By Jack Phillips
Senate Democrats on Monday outlined a plan to bypass the Republican filibuster to pass legislation to expand Medicare and give more drug price negotiation powers to the federal government.
That prompted a warning from Senate Minority Leader Mitch McConnell (R-Ky.) on Monday, who warned on the floor that the GOP won’t raise the U.S. national debt ceiling if the bill cannot garner bipartisan support.
“Here’s the comedy, they won’t let Republicans have any say in this monstrosity, but they want our help raising their credit card to make it happen,” McConnell said. “Democrats want Republicans to help them raise the debt limit so they can keep spending historic sums of money with zero Republican input and zero Republican votes,” he added.
But Senate Majority Leader Chuck Schumer (D-N.Y.) said (pdf) the measure is needed to make “education, health care, child care, and housing more affordable.”
He added that Democrats would pass an initial resolution, which will lay out the package’s numbers and policies, before senators leave Washington for a month-long recess.
The $3.5 trillion package was dubbed by Democrats as “human infrastructure” in hopes of making it an easier sell to voters.
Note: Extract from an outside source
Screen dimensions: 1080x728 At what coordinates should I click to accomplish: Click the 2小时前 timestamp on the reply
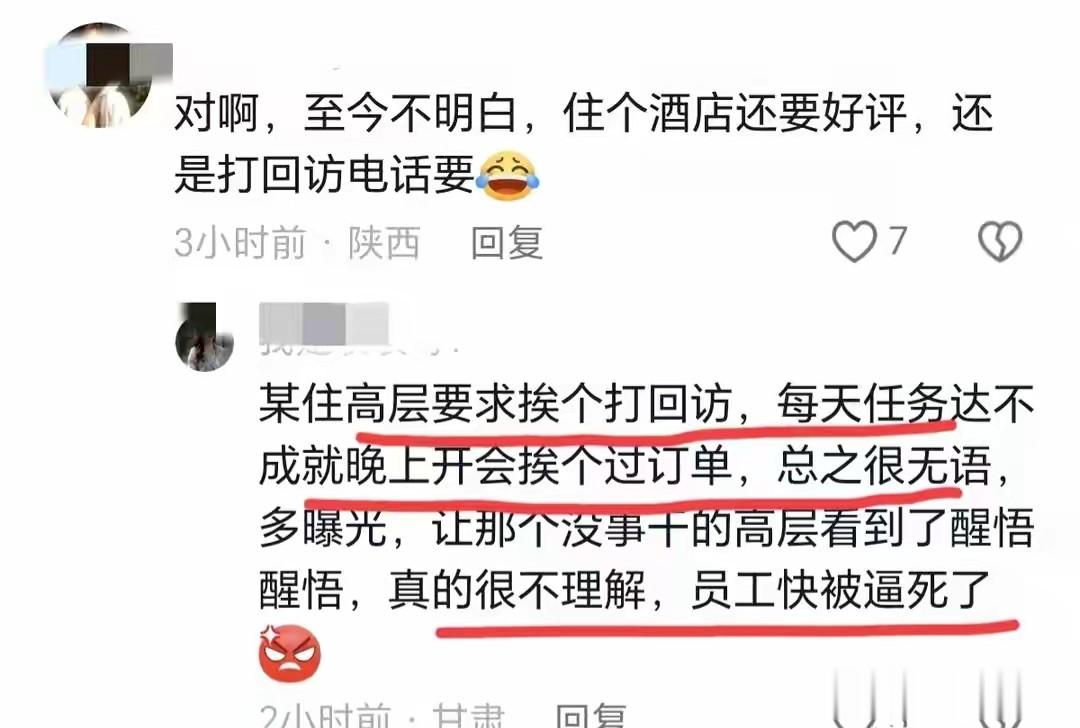(325, 716)
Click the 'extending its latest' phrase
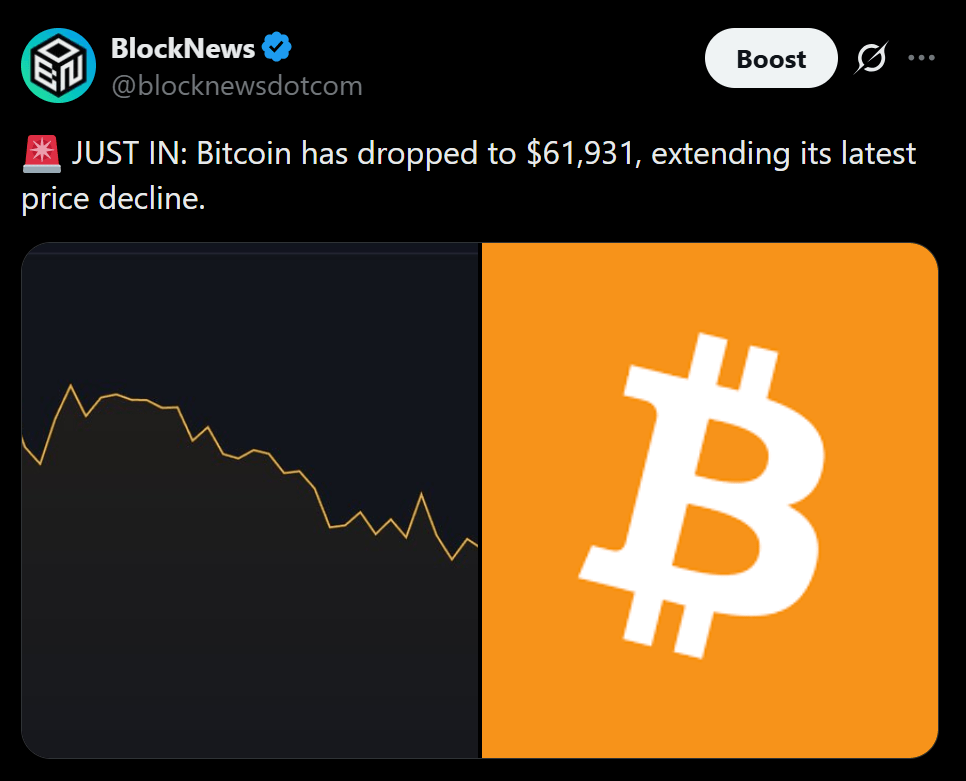 (x=784, y=153)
The legislation contains a number of provisions Republicans have decried as left-wing, including climate-related regulations and amnesty for illegal immigrants.
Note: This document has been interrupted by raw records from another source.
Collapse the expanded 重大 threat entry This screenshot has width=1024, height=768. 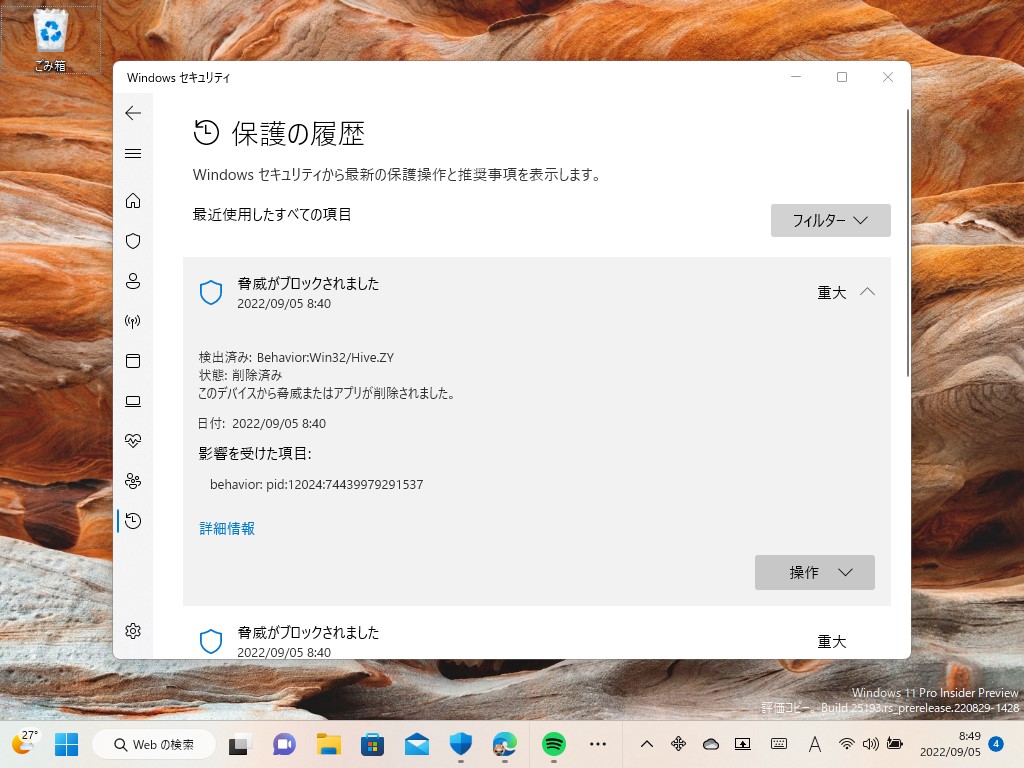pyautogui.click(x=868, y=292)
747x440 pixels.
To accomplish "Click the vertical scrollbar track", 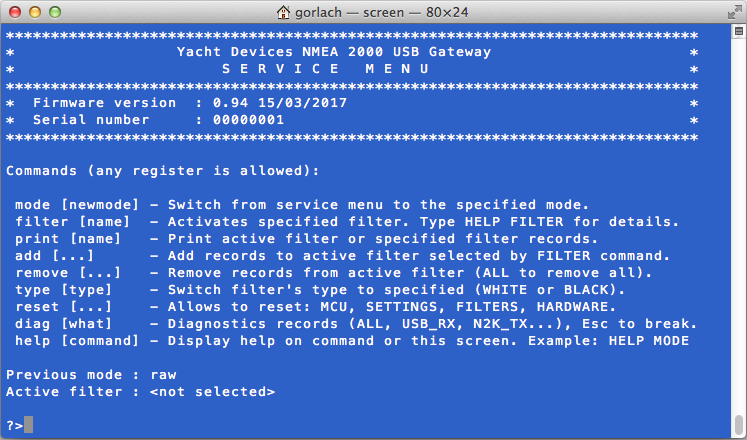I will point(737,220).
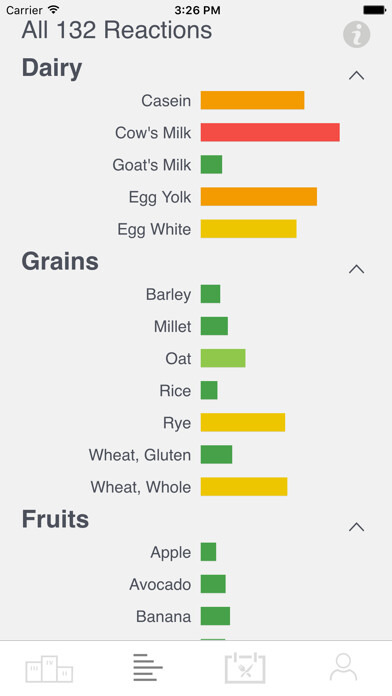This screenshot has width=392, height=696.
Task: Tap the Goat's Milk label
Action: tap(151, 165)
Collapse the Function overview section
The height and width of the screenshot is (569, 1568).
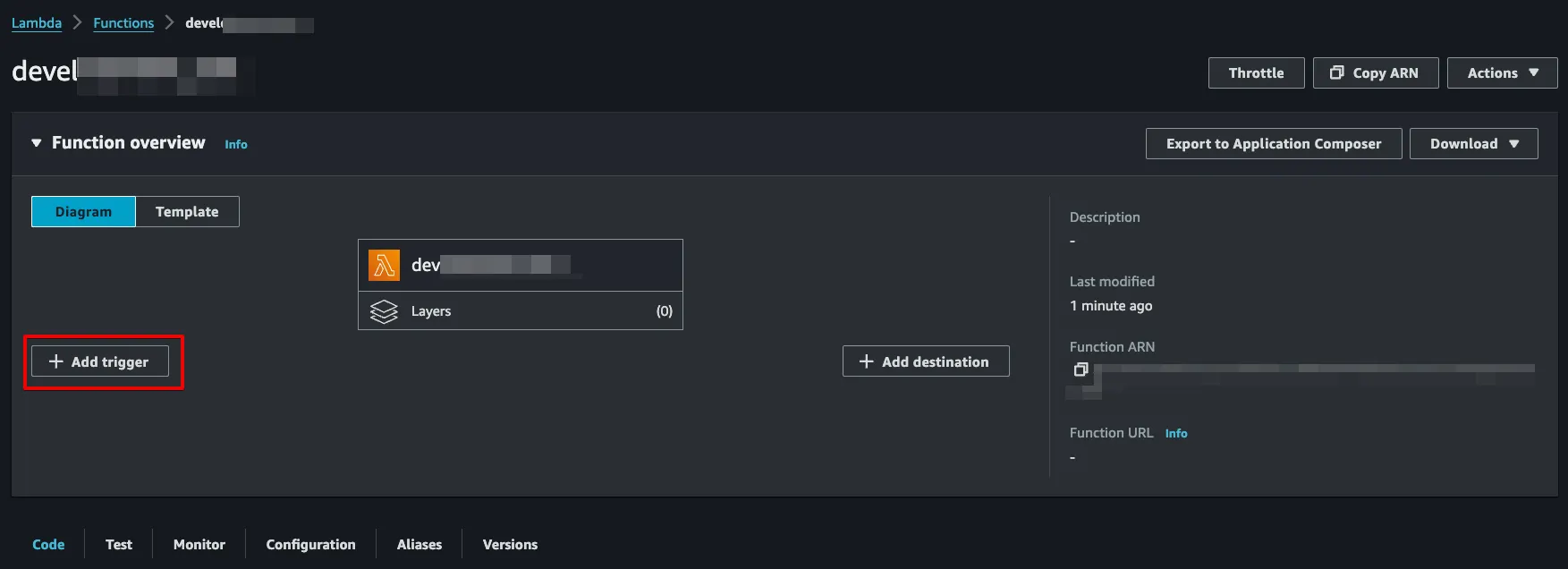[37, 143]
In response, McConnell on Monday described the bill as a “monstrosity” and said it was written without any Republican support, saying that “if they want 50 lockstep Democratic votes to spend trillions and trillions more, they can find 50 Democratic votes to finance it. If they don’t want Republicans’ input. They don’t need our help.”
Senate Budget Committee Chairman Bernie Sanders (I-Vt.), in a statement, said that they will plan on passing the measure along party lines via budget reconciliation, which requires a 51-vote majority and bypasses the filibuster.
“The $3.5 trillion [reconciliation bill] … will be the most consequential piece of legislation for working people, the elderly, the children, the sick, and the poor since FDR and the New Deal of the 1930s,” stated Sanders, a self-described democratic socialist. “And yes, we will pass this budget with 51 votes, not 60, by passing it under the rules of reconciliation.”
A summary of the bill released by Schumer’s office shows the bill will include free community college tuition, money to create a so-called civilian climate corps to put young Americans to your, an expansion of Obamacare, universal pre-kindergarten for 3- and 4-year-old children, long-term care for older adults, Medicare expansions, money for homeowners to retrofit their properties to fall in line with climate change regulations, and more.
“We will save taxpayers hundreds of billions by requiring that Medicare negotiate prescription drug prices with the pharmaceutical industry, and we will use those savings to expand Medicare by covering the dental care, hearing aids, and eyeglasses that seniors desperately need,” said Sanders.
Illegal immigrants, or “undocumented people,” will be given a “pathway to citizenship” under the measure, Sanders also added.
Even though Sanders and other Democrats said they want to use budget reconciliation, it’s not clear whether it will pass the Senate’s rules for what can be used via the tactic. The Senate Parliamentarian will have to issue a statement on the bill and didn’t return requests from The Epoch Times for comment.
Meanwhile, some moderate senators including Sen. Kyrsten Sinema (D-Ariz.) and Sen. Joe Manchin (D-W.Va.) said they might not pass the measure, imperiling Democrats’ chances of passing the bill.
“I have also made clear that while I will support beginning this process, I do not support a bill that costs $3.5 trillion—and in the coming months, I will work in good faith to develop this legislation with my colleagues and the administration to strengthen Arizona’s economy and help Arizona’s everyday families get ahead,” Sinema told reporters late last month.